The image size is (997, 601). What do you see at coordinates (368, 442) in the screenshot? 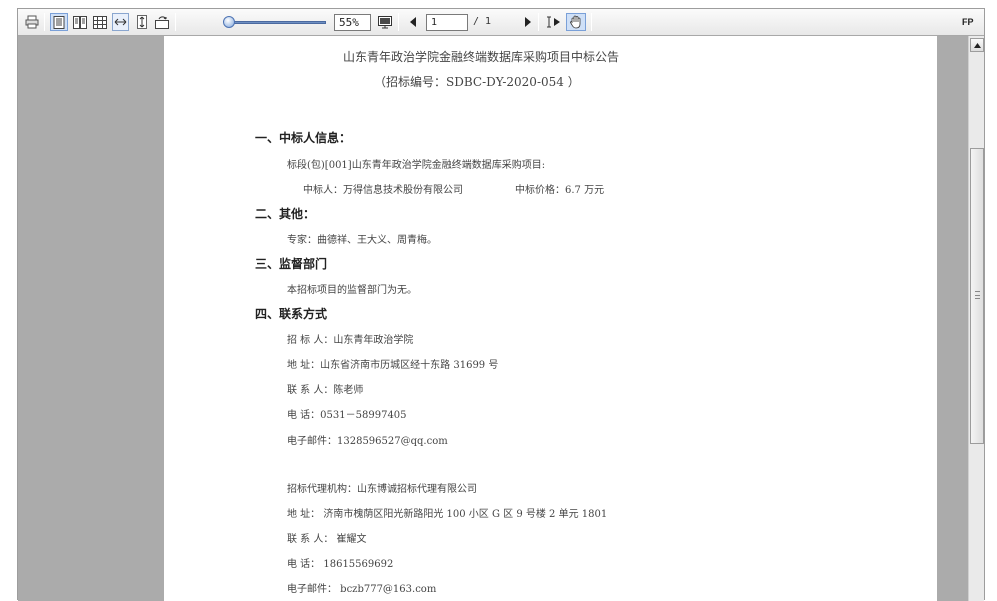
I see `contact-email: 电子邮件：1328596527@qq.com` at bounding box center [368, 442].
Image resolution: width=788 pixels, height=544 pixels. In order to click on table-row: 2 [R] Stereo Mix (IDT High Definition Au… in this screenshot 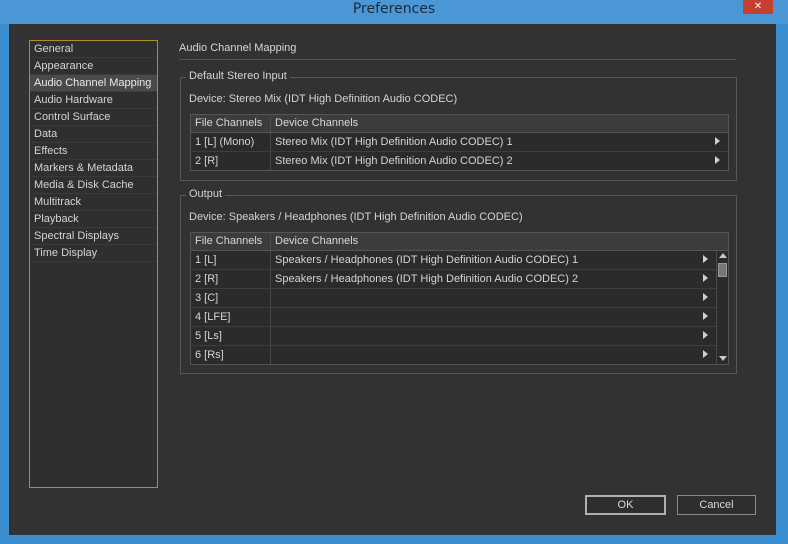, I will do `click(460, 161)`.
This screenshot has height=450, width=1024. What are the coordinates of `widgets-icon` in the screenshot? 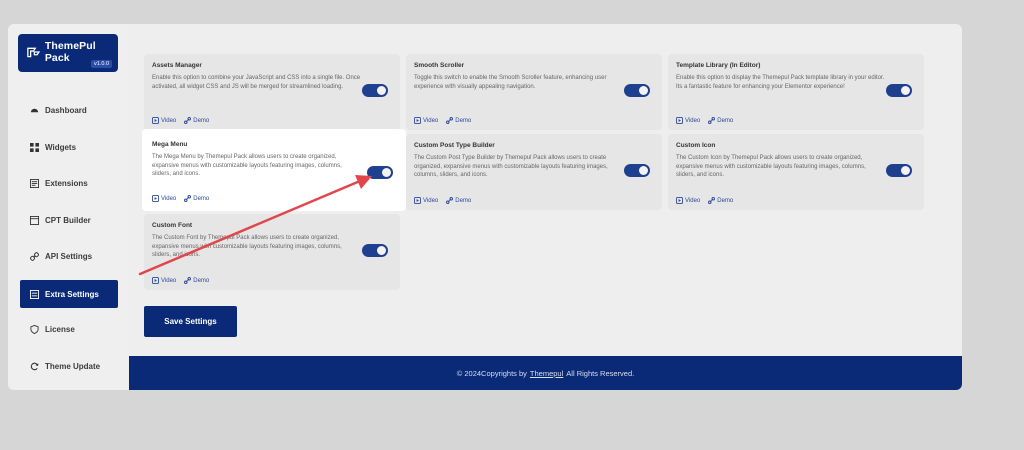 It's located at (34, 147).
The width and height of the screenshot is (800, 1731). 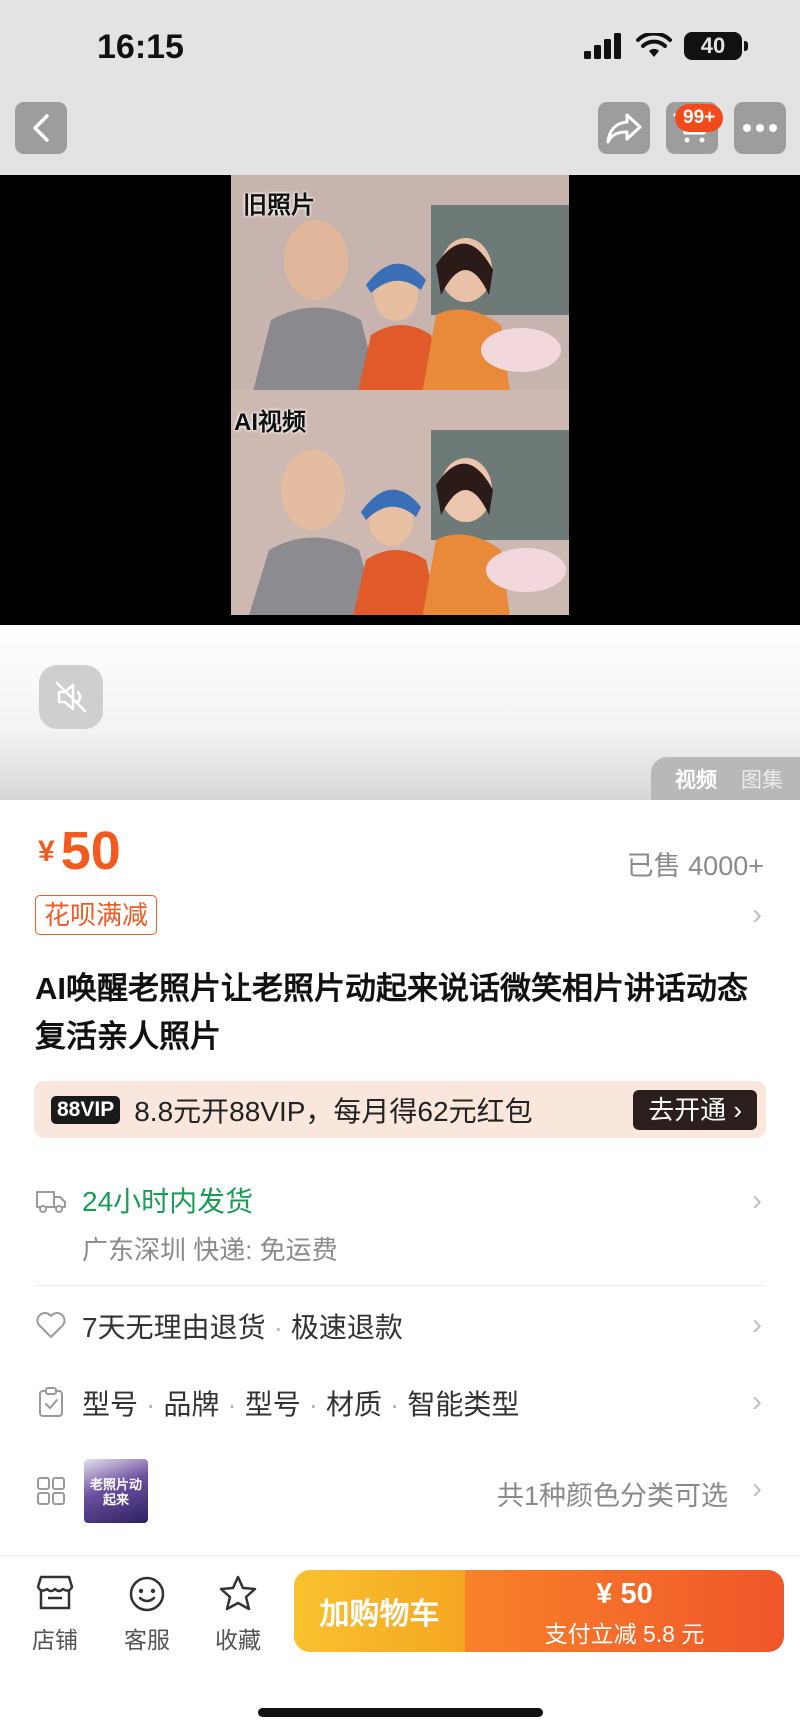 I want to click on chevron-right-icon: ›, so click(x=757, y=915).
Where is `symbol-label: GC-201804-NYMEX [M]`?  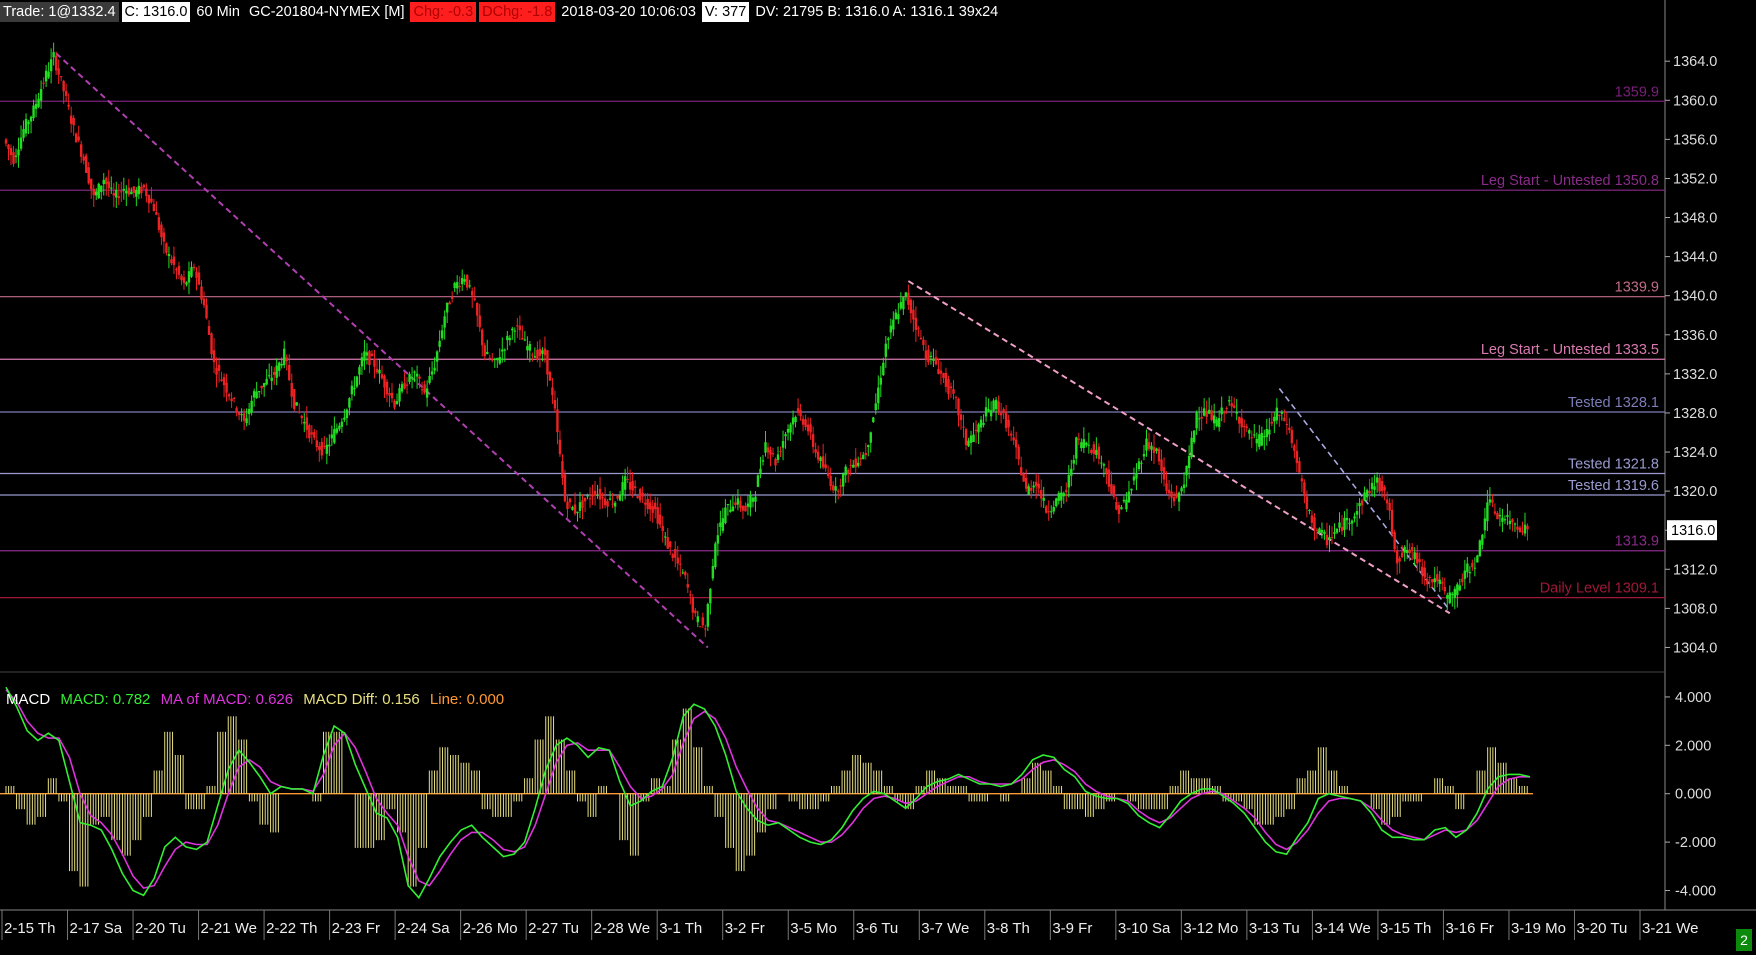
symbol-label: GC-201804-NYMEX [M] is located at coordinates (327, 12).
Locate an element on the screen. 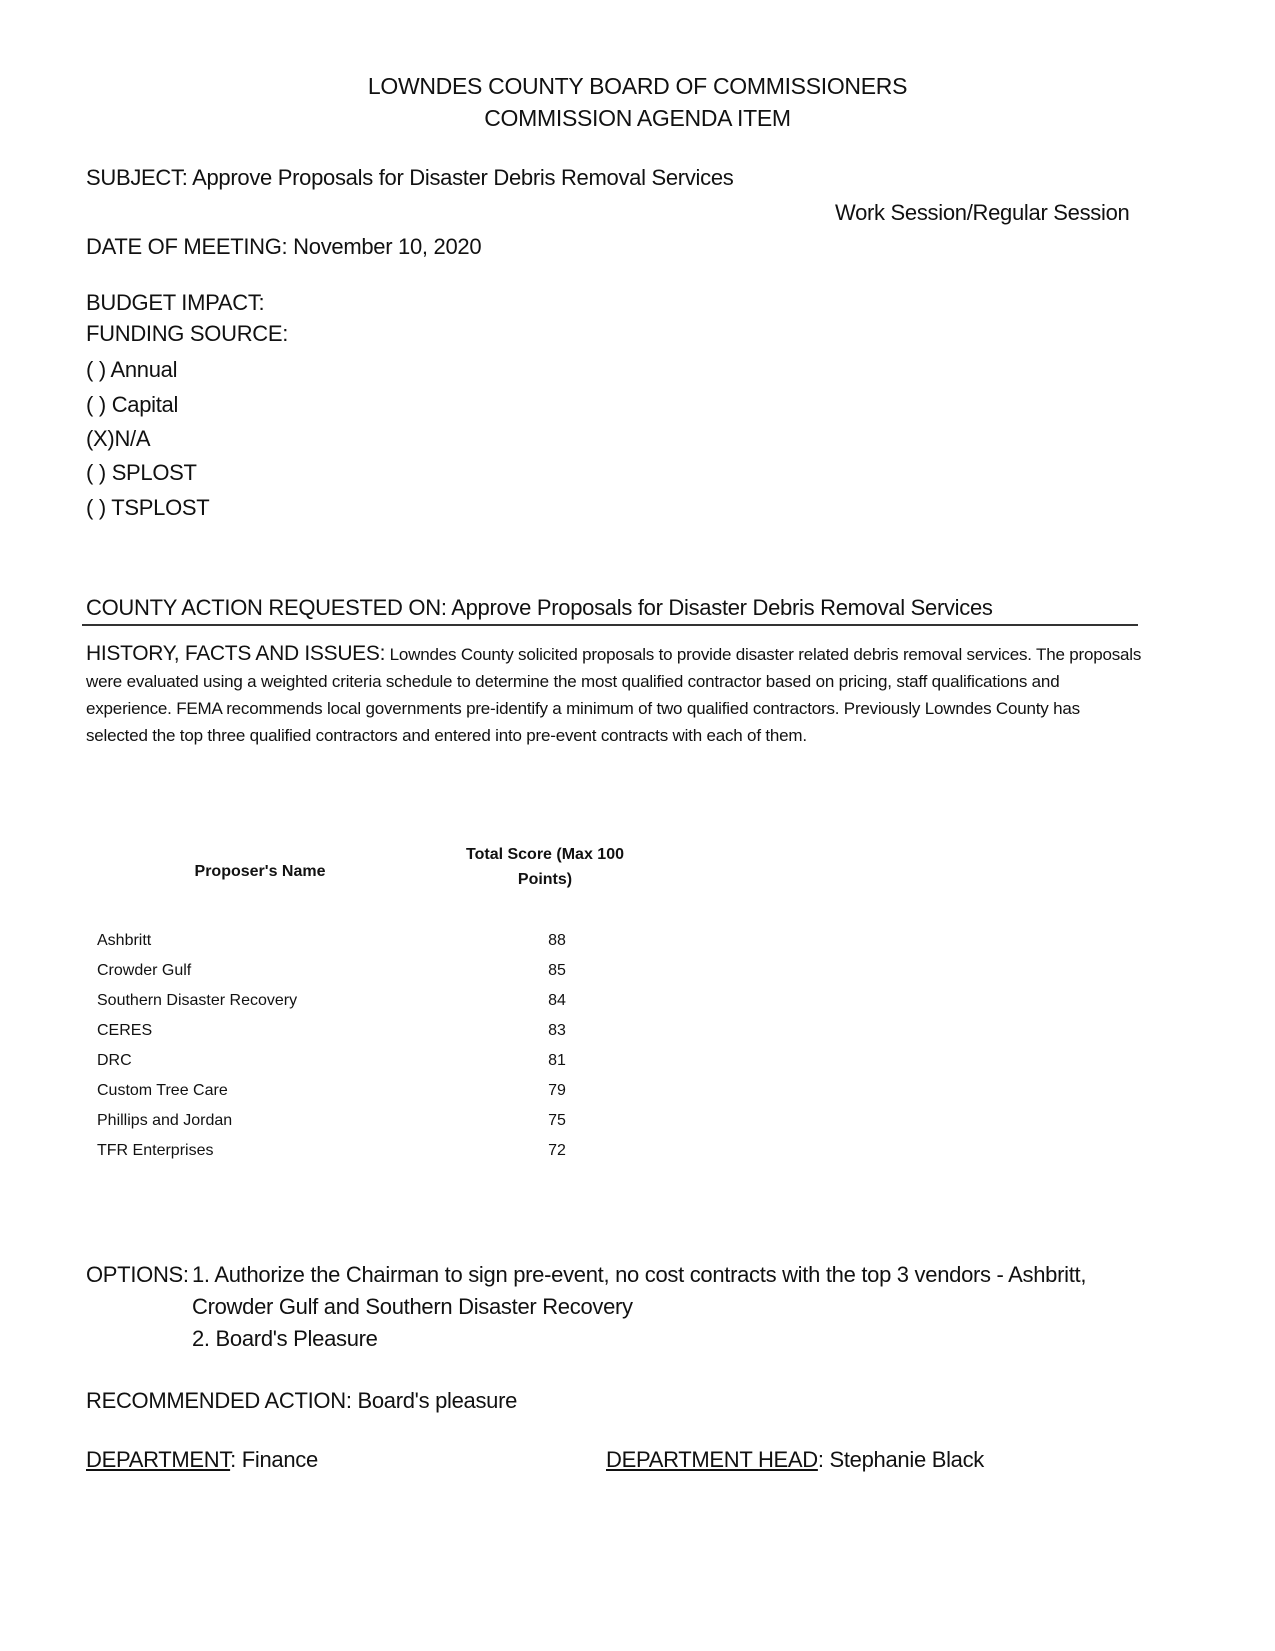  department-head-value: : Stephanie Black is located at coordinates (900, 1460).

.....

Rewrite the material from its beginning through the line containing "center [368, 442]." as a numbered list, leaving out blank lines and any pictures.

1. The image size is (997, 601). What do you see at coordinates (368, 442) in the screenshot? 
2. I see `contact-email: 电子邮件：1328596527@qq.com` at bounding box center [368, 442].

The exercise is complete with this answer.